A oficina Termine sua Tese foi inspirada no livro da psicóloga americana Alisson Miller, Finish Your Dissertation Once and For All: How to Overcome Psychological Barriers, Get Results, and Move On with Your Life. Diferentes de outros livros voltados para o processo de terminar a tese, este não tratava do processo de escrita ou do gerenciamento do tempo, mas principalmente de psicoeducação. Além disso, como orientadora, empatizei com os desafios dos jovens adultos (em sua maioria) que dedicam anos importantes de suas vidas investindo em uma formação que tem um valor pessoal e intelectual para eles, enquanto a vida segue apresentando desafios de todo o tipo. Então, o objetivo do Termine a sua Tese é reconectar o doutorando com seus valores, atualizar sua narrativa sobre o doutorado, sobre si, sobre os outros e sobre o mundo, reconhecer a importância do autocuidado e de conciliar o doutorado com outros aspectos da vida. Usamos o humor para manejar as emoções difíceis que naturalmente aparecem.

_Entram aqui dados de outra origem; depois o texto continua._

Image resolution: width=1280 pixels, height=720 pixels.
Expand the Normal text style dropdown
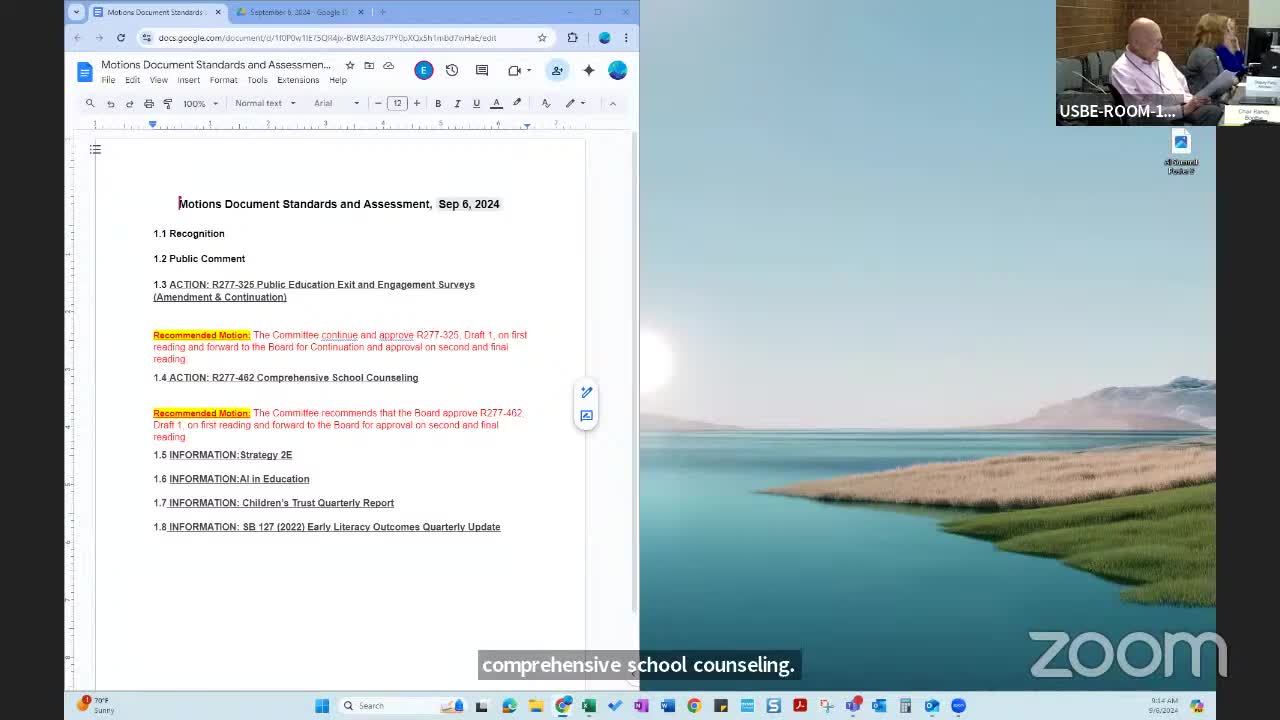(265, 103)
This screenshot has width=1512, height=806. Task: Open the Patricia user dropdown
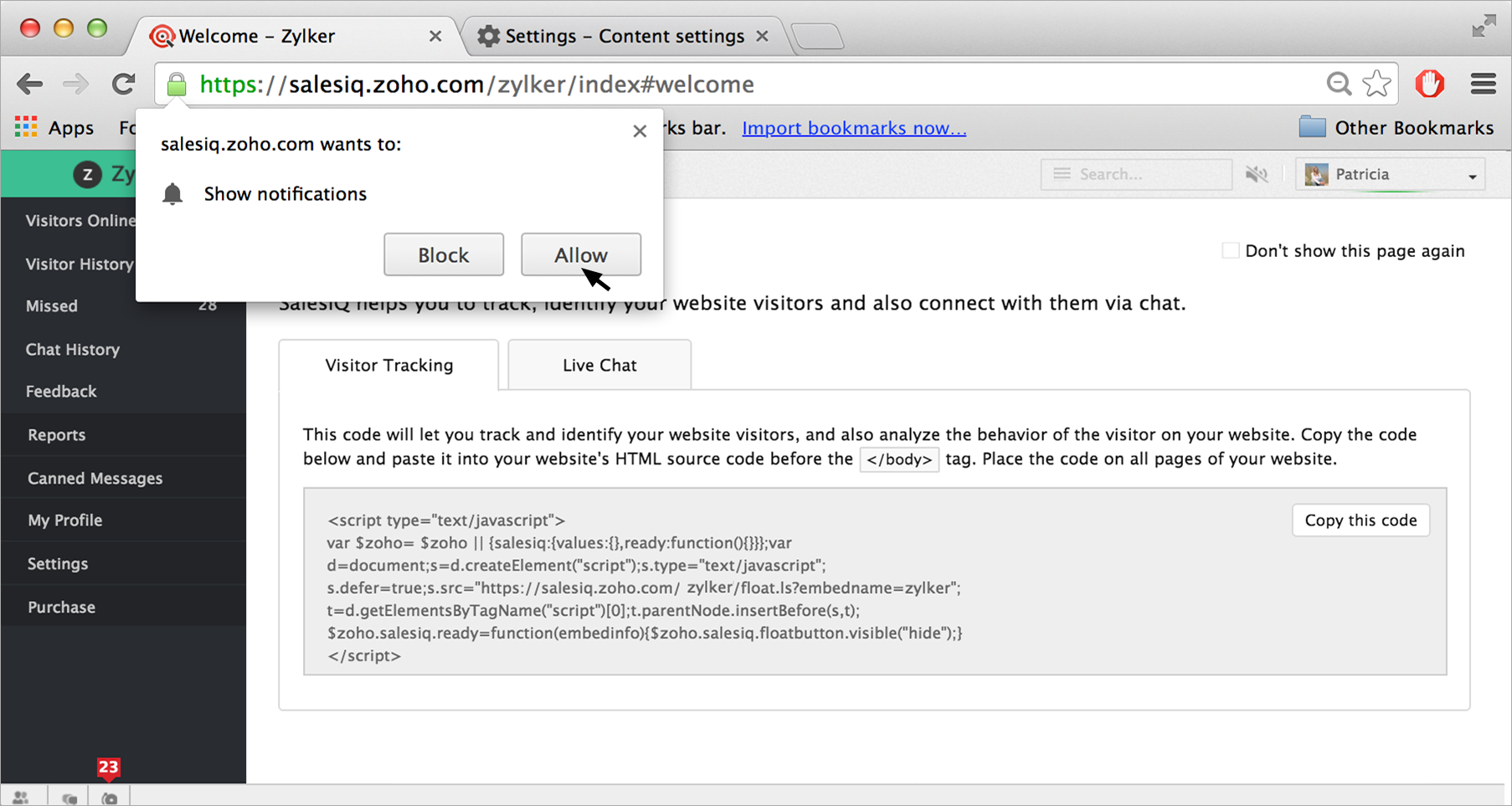coord(1390,174)
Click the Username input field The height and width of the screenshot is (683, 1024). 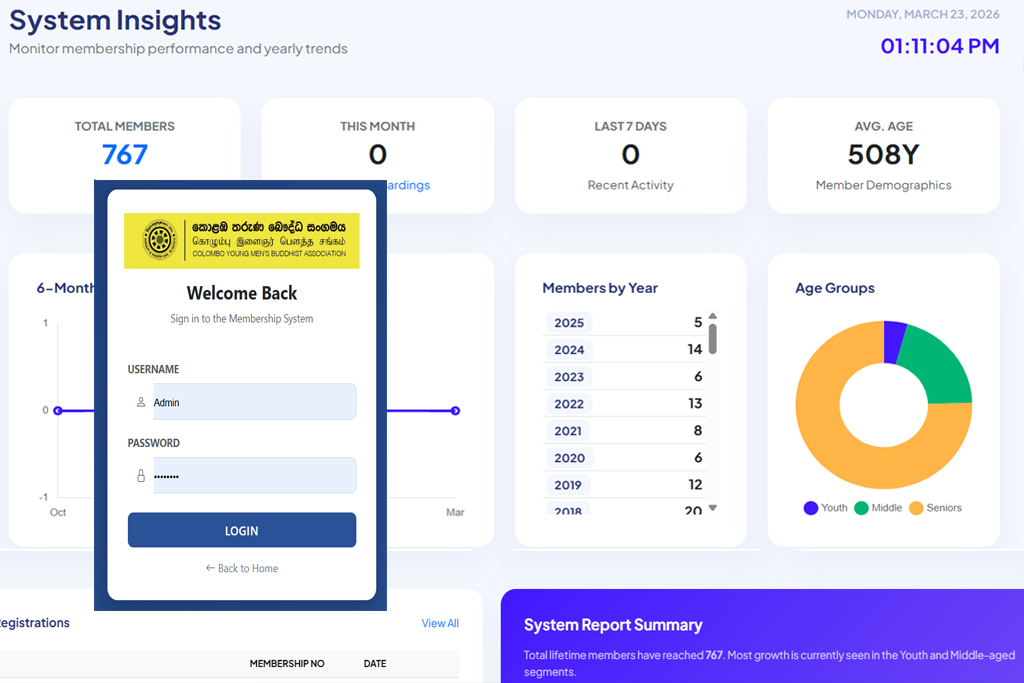[254, 402]
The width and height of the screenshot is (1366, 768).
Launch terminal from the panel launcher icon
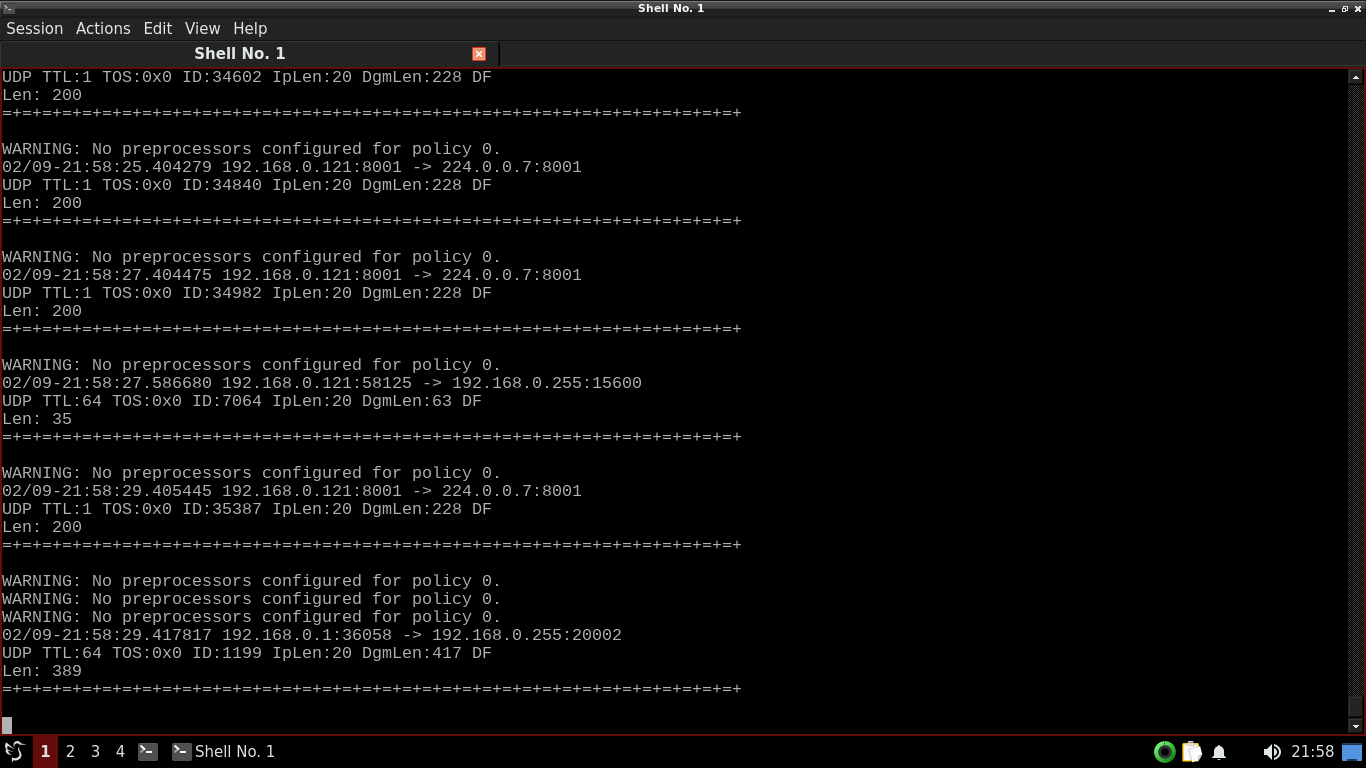point(148,751)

A descoberta mais impactante das oficinas presenciais era de que ninguém estava sozinho, ou seja, de que outros passavam por problemas semelhantes. Muitos sugeriam os “doutorandos anônimos” e fui convidada pelos pós-graduandos para falar sobre o Termine sua Tese para alunos e professores de vários PPGs, na UFRGS e fora dela. Eles queriam que os orientadores soubessem…

E então veio a pandemia. Pela primeira vez, recebi alguns convites de professores pra falar do Termine sua Tese para os alunos. Mas eu disse que naquele momento não seria possível, que era preciso que cada um acolhesse as necessidades de cada pós-graduando e que talvez terminar a tese não fosse uma prioridade para todos. Depois percebi que os colegas professores poderiam estar com dificuldades frente às incertezas e à incontrolabilidade do contexto da pandemia, e por isso queriam o Termine sua Tese. Aí segui a sugestão de muitos doutorandos. Ofereci uma oficina online de sensibilização para mentoria a orientadores de doutorado pela EDUFRGS, o MentOrientador.

A mentoria acadêmica reúne competências para promover orientação e motivação para atingir objetivos em comum (título de doutor, tornar-se um acadêmico); instrumentalizar para formulação do problema de pesquisa, delineamento e método; oferecer perspectiva acadêmica, social e ética aos objetivos da pesquisa; oferecer orientação, apoio e estrutura para realização do projeto. Na oficina MentOrientador, resgatamos e fortalecemos essas competências, reconectamos os orientadores com seus valores, estimulando a empatia, o autocuidado e a comunicação com o time de pesquisa. Os orientadores também se surpreendem em saber que os colegas passam por problemas semelhantes e que, afinal, somos todos apenas humanos.

(*) Lisiane Bizarro é professora titular do Instituto de Psicologia e professora permanente do PPG Psicologia.